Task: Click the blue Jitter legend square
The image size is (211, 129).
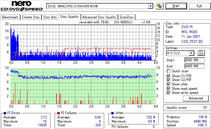Action: (112, 113)
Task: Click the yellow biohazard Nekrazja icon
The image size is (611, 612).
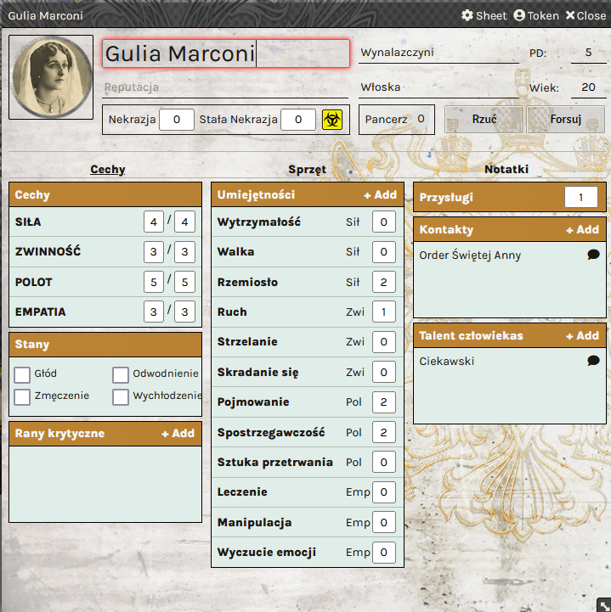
§ §
*TASK:* Copy out exactly the lines that begin at the line with "The image size is (211, 129)." and end at the final line of the entries above. Leave out the pictures.

*EXERCISE RESPONSE:*
The image size is (211, 129).
Action: (112, 113)
Task: Click the yellow biohazard Nekrazja icon
The image size is (611, 612).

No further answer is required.